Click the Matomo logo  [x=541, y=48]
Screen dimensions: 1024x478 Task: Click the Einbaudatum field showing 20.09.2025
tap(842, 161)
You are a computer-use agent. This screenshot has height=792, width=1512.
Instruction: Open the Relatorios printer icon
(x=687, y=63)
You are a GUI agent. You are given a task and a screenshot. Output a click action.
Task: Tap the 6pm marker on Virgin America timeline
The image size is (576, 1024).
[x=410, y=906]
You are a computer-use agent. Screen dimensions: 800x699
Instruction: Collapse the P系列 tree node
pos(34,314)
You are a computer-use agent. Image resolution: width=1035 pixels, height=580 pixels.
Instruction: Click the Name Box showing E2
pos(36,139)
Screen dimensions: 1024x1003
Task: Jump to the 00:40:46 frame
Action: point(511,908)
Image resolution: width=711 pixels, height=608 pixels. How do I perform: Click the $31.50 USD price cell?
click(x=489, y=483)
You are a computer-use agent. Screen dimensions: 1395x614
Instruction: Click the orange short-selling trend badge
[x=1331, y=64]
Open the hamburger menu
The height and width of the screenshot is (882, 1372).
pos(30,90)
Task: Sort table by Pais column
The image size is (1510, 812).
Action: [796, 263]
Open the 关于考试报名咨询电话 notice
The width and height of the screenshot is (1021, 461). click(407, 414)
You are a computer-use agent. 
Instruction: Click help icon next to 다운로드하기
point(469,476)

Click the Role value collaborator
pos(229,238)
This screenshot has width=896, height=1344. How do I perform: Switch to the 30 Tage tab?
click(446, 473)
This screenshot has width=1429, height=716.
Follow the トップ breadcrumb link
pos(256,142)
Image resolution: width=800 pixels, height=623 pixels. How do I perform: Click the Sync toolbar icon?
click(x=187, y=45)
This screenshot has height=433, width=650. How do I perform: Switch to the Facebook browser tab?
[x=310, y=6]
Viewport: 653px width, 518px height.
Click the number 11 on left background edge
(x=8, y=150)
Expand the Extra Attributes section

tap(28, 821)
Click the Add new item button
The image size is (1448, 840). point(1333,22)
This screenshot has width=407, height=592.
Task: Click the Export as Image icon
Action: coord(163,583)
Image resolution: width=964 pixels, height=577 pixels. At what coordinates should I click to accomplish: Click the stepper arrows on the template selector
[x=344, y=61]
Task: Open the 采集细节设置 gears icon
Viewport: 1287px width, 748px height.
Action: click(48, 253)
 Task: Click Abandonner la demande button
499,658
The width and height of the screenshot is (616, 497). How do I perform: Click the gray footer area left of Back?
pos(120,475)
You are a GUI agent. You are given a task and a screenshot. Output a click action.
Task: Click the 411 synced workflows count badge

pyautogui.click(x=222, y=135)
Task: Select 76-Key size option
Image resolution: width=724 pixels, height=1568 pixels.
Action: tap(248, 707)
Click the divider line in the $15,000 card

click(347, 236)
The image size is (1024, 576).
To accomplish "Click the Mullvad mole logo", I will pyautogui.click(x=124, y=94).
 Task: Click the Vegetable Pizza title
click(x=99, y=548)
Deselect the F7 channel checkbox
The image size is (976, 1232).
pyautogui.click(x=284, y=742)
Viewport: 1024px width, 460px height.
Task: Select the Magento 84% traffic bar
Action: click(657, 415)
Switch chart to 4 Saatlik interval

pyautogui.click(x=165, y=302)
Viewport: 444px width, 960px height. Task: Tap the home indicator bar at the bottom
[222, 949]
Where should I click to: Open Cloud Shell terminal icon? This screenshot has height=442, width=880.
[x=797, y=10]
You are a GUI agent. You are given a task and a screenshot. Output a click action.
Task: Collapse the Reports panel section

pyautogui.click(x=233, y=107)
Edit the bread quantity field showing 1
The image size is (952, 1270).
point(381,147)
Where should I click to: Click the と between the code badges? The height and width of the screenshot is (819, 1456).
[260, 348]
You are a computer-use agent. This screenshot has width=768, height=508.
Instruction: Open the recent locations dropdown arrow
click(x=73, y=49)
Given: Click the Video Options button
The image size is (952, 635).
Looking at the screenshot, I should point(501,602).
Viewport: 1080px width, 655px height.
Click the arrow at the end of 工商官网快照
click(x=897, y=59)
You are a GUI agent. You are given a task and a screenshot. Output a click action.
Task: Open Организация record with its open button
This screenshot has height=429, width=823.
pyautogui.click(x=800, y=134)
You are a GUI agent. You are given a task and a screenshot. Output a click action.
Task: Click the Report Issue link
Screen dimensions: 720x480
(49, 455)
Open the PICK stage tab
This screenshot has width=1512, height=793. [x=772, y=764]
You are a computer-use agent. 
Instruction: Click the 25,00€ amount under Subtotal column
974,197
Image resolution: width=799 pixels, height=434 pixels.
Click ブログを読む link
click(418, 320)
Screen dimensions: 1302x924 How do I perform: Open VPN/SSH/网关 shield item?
□ □ □ □
- **WORK ORDER**: All of the material must appear again, exactly as given.

- **RESPONSE TO THE EXERCISE**:
Click the Matomo logo  [x=541, y=48]
Screen dimensions: 1024x478 Task: Click the Einbaudatum field showing 20.09.2025
tap(842, 161)
You are a computer-use agent. This screenshot has height=792, width=1512.
Instruction: Open the Relatorios printer icon
(x=687, y=63)
You are a GUI agent. You are given a task and a screenshot. Output a click action.
Task: Tap the 6pm marker on Virgin America timeline
The image size is (576, 1024).
[x=410, y=906]
You are a computer-use agent. Screen dimensions: 800x699
Instruction: Collapse the P系列 tree node
pos(34,314)
You are a computer-use agent. Image resolution: width=1035 pixels, height=580 pixels.
Instruction: Click the Name Box showing E2
pos(36,139)
Screen dimensions: 1024x1003
Task: Jump to the 00:40:46 frame
Action: point(511,908)
Image resolution: width=711 pixels, height=608 pixels. How do I perform: Click the $31.50 USD price cell?
click(x=489, y=483)
You are a computer-use agent. Screen dimensions: 1395x614
Instruction: Click the orange short-selling trend badge
[x=1331, y=64]
Open the hamburger menu
The height and width of the screenshot is (882, 1372).
pos(30,90)
Task: Sort table by Pais column
The image size is (1510, 812).
Action: [796, 263]
Open the 关于考试报名咨询电话 notice
The width and height of the screenshot is (1021, 461). click(407, 414)
You are a computer-use agent. 
Instruction: Click help icon next to 다운로드하기
point(469,476)

Click the Role value collaborator
pos(229,238)
This screenshot has width=896, height=1344. How do I perform: Switch to the 30 Tage tab?
click(446, 473)
This screenshot has width=1429, height=716.
Follow the トップ breadcrumb link
pos(256,142)
Image resolution: width=800 pixels, height=623 pixels. How do I perform: Click the Sync toolbar icon?
click(x=187, y=45)
This screenshot has height=433, width=650. How do I perform: Switch to the Facebook browser tab?
[x=310, y=6]
Viewport: 653px width, 518px height.
Click the number 11 on left background edge
(x=8, y=150)
Expand the Extra Attributes section

tap(28, 821)
Click the Add new item button
The image size is (1448, 840). point(1333,22)
This screenshot has width=407, height=592.
Task: Click the Export as Image icon
Action: coord(163,583)
Image resolution: width=964 pixels, height=577 pixels. At what coordinates should I click to accomplish: Click the stepper arrows on the template selector
[x=344, y=61]
Task: Open the 采集细节设置 gears icon
Viewport: 1287px width, 748px height.
Action: click(48, 253)
 Task: Click Abandonner la demande button
499,658
The width and height of the screenshot is (616, 497). How do I perform: Click the gray footer area left of Back?
pos(120,475)
You are a GUI agent. You are given a task and a screenshot. Output a click action.
Task: Click the 411 synced workflows count badge

pyautogui.click(x=222, y=135)
Task: Select 76-Key size option
Image resolution: width=724 pixels, height=1568 pixels.
Action: tap(248, 707)
Click the divider line in the $15,000 card

click(347, 236)
The image size is (1024, 576).
To accomplish "Click the Mullvad mole logo", I will pyautogui.click(x=124, y=94).
 Task: Click the Vegetable Pizza title
click(x=99, y=548)
Deselect the F7 channel checkbox
The image size is (976, 1232).
pyautogui.click(x=284, y=742)
Viewport: 1024px width, 460px height.
Task: Select the Magento 84% traffic bar
Action: click(657, 415)
Switch chart to 4 Saatlik interval

pyautogui.click(x=165, y=302)
Viewport: 444px width, 960px height. Task: Tap the home indicator bar at the bottom
[222, 949]
Where should I click to: Open Cloud Shell terminal icon? This screenshot has height=442, width=880.
[x=797, y=10]
You are a GUI agent. You are given a task and a screenshot. Output a click action.
Task: Collapse the Reports panel section

pyautogui.click(x=233, y=107)
Edit the bread quantity field showing 1
The image size is (952, 1270).
point(381,147)
Where should I click to: Click the と between the code badges? The height and width of the screenshot is (819, 1456).
[260, 348]
You are a computer-use agent. This screenshot has width=768, height=508.
Instruction: Open the recent locations dropdown arrow
click(x=73, y=49)
Given: Click the Video Options button
The image size is (952, 635).
Looking at the screenshot, I should point(501,602).
Viewport: 1080px width, 655px height.
Click the arrow at the end of 工商官网快照
click(x=897, y=59)
You are a GUI agent. You are given a task and a screenshot. Output a click action.
Task: Open Организация record with its open button
This screenshot has height=429, width=823.
pyautogui.click(x=800, y=134)
You are a GUI agent. You are given a task and a screenshot. Output a click action.
Task: Click the Report Issue link
Screen dimensions: 720x480
(49, 455)
Open the PICK stage tab
This screenshot has width=1512, height=793. [x=772, y=764]
You are a computer-use agent. 
Instruction: Click the 25,00€ amount under Subtotal column
974,197
Image resolution: width=799 pixels, height=434 pixels.
Click ブログを読む link
click(418, 320)
Screen dimensions: 1302x924 How do I perform: Open VPN/SSH/网关 shield item?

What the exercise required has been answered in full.